Adds reads from a small, low-latency cache that supports random addresses. Another significant part of a GPU’s area, power, and complexity is the memory hierarchy. Adding cached reads makes use of this hierarchy and ensures that a specialized ASIC also implements a similar hierarchy, preventing power or area savings.
Increases the DRAM read from 128 bytes to 256 bytes. The DRAM read from the DAG is the same as Dagger Hashimoto’s, but with the size increased to 256 bytes. This better matches the workloads seen on commodity GPUs, preventing a specialized ASIC from being able to gain performance by optimizing the memory controller for abnormally small accesses. The DAG file is generated according to traditional Dagger Hashimoto specifications, with an additional ProgPoW_SIZE_CACHE bytes generated that will be cached in the L1.

ProgPoW can be tuned using the following parameters. The proposed settings have been tuned for a range of existing, commodity GPUs:

ProgPoW_LANES: The number of parallel lanes that coordinate to calculate a single hash instance; default is 32.
ProgPoW_REGS: The register file usage size; default is 16.
ProgPoW_CACHE_BYTES: The size of the cache; default is 16 x 1024.
ProgPoW_CNT_MEM: The number of frame buffer accesses, defined as the outer loop of the algorithm; default is 64 (same as Dagger Hashimoto).
ProgPoW_CNT_CACHE: The number of cache accesses per loop; default is 8.
ProgPoW_CNT_MATH: The number of math operations per loop; default is 8.

ProgPoW uses FNV1a for merging data. The existing Dagger Hashimoto uses FNV1 for merging, but FNV1a provides better distribution properties.

ProgPoW uses KISS99 for random number generation. This is the simplest (fewest instructions) random generator that passes the TestU01 statistical test suite. A more complex random number generator like Mersenne Twister can be efficiently implemented on a specialized ASIC, providing an opportunity for efficiency gains.

Backwards Compatibility

This algorithm is not backward compatible with the existing Equihash implementation and will require a fork for adoption. Furthermore, the network hash rate will change dramatically as the units of compute are re-normalized to this new algorithm.

Testing

This PoW algorithm was implemented and tested against six different models from two different manufacturers. Selected models span two different chips and memory types from each manufacturer (Polaris20-GDDR5 and Vega10-HBM2 for AMD; GP104-GDDR5 and GP102-GDDR5X for NVIDIA). The average hashrate results are listed below. Additional tests are ongoing.

As the algorithm nearly fully utilizes GPU functions in a natural way, the results reflect relative GPU performance that is similar to other gaming and graphics applications.

Model	Hashrate (MH/s)
RX580	9.4
Vega56	16.6
Vega64	18.7
GTX1070Ti	13.1
GTX1080	14.9
GTX1080Ti	21.8

Sample Code

Sample code is available here.

» PROVIDED INFORMATION
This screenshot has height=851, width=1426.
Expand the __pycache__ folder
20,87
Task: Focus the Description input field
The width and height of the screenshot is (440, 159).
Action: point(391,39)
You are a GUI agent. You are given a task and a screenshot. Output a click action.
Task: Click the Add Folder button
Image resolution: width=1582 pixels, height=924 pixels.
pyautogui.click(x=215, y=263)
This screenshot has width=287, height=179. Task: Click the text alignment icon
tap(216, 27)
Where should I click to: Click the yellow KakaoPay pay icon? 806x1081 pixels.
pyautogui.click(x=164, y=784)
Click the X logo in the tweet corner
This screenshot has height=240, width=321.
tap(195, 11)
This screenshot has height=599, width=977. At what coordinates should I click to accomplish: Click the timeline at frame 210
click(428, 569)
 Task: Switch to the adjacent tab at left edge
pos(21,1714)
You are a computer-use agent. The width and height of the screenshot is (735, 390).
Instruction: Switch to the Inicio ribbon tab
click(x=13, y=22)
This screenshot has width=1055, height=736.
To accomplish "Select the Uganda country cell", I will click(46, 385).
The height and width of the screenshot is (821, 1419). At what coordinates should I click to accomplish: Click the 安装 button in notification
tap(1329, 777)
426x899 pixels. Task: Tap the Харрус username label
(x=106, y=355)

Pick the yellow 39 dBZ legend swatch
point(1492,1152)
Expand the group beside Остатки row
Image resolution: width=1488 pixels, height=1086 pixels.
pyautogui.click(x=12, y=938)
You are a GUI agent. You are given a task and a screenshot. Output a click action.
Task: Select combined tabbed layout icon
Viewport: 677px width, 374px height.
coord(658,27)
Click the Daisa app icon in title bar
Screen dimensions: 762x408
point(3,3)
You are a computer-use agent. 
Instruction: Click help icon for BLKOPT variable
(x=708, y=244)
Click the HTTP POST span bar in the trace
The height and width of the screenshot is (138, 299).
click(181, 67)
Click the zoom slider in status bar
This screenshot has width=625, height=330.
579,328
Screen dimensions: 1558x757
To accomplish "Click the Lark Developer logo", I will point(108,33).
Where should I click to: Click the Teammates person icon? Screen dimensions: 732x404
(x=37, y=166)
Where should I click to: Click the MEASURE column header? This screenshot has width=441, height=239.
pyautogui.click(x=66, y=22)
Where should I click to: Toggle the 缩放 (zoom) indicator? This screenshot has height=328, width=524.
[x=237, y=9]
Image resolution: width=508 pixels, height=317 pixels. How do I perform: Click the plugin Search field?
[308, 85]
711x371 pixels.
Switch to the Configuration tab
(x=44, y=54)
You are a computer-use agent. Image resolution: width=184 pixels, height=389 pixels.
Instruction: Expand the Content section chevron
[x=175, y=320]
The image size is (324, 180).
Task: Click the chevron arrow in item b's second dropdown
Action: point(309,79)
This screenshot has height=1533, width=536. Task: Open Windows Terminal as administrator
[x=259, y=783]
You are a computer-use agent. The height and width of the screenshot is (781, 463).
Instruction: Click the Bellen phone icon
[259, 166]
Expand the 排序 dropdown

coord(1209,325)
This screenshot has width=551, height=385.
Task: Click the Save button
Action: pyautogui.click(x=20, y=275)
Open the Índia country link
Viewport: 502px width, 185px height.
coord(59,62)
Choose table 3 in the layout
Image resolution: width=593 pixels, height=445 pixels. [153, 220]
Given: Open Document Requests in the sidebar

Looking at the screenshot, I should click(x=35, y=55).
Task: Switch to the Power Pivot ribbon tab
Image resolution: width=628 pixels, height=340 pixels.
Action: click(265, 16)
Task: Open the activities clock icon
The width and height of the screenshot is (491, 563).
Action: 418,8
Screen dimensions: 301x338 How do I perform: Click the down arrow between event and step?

» TO DO
[a] According to the ProgPoW text, which random number generator does ProgPoW use?
[b] Please rewrite the paragraph of the ProgPoW text that begins "Increases the DRAM read from 128 bytes" as a short bulleted list, keeping its main facts.

» SOLVED PROBLEMS
[a] KISS99.

[b]
- The DRAM read from the DAG grows from 128 bytes to 256 bytes, otherwise matching Dagger Hashimoto's.
- The larger size better matches workloads on commodity GPUs, so a specialized ASIC can't gain performance by optimizing its memory controller for abnormally small accesses.
- The DAG file follows traditional Dagger Hashimoto specifications, plus an extra ProgPoW_SIZE_CACHE bytes that are cached in the L1.